Un progetto di larga portata che ha comunque ricadute immediate. «Una validazione del ruolo del DVA nella predizione della complicanza renale, oltre ovviamente a quella retinica, rappresenterebbe un risultato di non poco conto, soprattutto visto che si tratta di un esame non invasivo. Letteralmente guardando negli occhi il paziente possiamo sapere molto del funzionamento di un organo più nascosto e difficile da studiare come il rene», chiarisce Manunta.

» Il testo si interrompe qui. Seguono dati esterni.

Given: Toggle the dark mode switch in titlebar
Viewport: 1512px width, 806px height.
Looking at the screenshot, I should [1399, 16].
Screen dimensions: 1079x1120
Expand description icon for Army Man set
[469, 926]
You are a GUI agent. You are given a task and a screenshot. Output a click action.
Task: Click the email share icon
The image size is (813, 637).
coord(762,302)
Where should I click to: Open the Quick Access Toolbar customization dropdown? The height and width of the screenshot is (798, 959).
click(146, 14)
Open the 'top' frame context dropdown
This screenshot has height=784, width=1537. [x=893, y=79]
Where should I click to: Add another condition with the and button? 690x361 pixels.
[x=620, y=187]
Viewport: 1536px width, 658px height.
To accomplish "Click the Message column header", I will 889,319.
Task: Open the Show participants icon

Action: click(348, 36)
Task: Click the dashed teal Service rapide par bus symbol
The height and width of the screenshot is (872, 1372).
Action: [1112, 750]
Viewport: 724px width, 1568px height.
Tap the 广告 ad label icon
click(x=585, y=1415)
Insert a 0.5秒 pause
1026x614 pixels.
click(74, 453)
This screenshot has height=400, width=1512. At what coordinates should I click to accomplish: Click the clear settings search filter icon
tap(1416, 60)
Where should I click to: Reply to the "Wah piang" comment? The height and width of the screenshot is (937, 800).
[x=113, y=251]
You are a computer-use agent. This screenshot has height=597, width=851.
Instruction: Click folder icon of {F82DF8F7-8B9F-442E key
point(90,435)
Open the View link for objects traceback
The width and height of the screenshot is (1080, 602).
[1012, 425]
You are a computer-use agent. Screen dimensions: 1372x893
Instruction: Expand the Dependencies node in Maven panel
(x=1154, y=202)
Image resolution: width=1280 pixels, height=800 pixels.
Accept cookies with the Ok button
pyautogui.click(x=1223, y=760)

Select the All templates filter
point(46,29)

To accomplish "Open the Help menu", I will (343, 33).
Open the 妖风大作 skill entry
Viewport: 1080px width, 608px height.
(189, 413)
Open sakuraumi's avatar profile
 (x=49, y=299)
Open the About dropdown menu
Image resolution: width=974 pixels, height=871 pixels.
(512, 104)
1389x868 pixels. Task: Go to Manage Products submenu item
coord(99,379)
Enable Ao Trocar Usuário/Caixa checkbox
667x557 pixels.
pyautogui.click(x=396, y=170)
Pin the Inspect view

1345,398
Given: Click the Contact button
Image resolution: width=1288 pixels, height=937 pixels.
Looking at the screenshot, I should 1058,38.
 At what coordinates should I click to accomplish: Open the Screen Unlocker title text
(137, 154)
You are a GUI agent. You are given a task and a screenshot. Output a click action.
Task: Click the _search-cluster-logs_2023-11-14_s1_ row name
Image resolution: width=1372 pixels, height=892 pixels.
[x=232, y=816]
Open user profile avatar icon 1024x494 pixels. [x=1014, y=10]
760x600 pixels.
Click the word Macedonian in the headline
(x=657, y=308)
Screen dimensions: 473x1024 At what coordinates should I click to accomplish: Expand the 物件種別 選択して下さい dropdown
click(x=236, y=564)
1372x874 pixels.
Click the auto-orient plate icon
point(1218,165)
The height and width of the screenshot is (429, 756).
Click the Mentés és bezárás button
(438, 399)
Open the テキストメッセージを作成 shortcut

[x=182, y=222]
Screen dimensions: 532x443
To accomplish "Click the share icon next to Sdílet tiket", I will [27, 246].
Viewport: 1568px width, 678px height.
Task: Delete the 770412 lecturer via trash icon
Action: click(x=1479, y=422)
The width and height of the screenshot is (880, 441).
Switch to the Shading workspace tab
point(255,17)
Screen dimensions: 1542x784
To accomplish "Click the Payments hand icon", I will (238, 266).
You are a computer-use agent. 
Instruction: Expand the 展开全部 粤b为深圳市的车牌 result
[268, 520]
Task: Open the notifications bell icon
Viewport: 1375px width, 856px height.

Lo studio è in fase di disegno e interesserà alcune decine di giovani adulti ipertesi (ma le sue conclusioni potranno essere replicate su pazienti diabetici). «Contiamo di presentarlo al Comitato Etico in estate e potremmo iniziarlo in settembre», commenta Manunta. Trattandosi di uno studio ‘fotografico’ le conclusioni potrebbero essere tratte e pubblicate nell’arco di un anno al massimo. «Certamente potrebbe essere interessante seguire questi pazienti con follow up periodici per verificare l’insorgenza della nefropatia o della retinopatia», conclude Paolo Manunta, «ma alcuni frutti li possiamo raccogliere subito».

Paolo Manunta, Direttore della Cattedra e Scuola di Specializzazione in Nefrologia dell’Università Vita-Salute San Raffaele.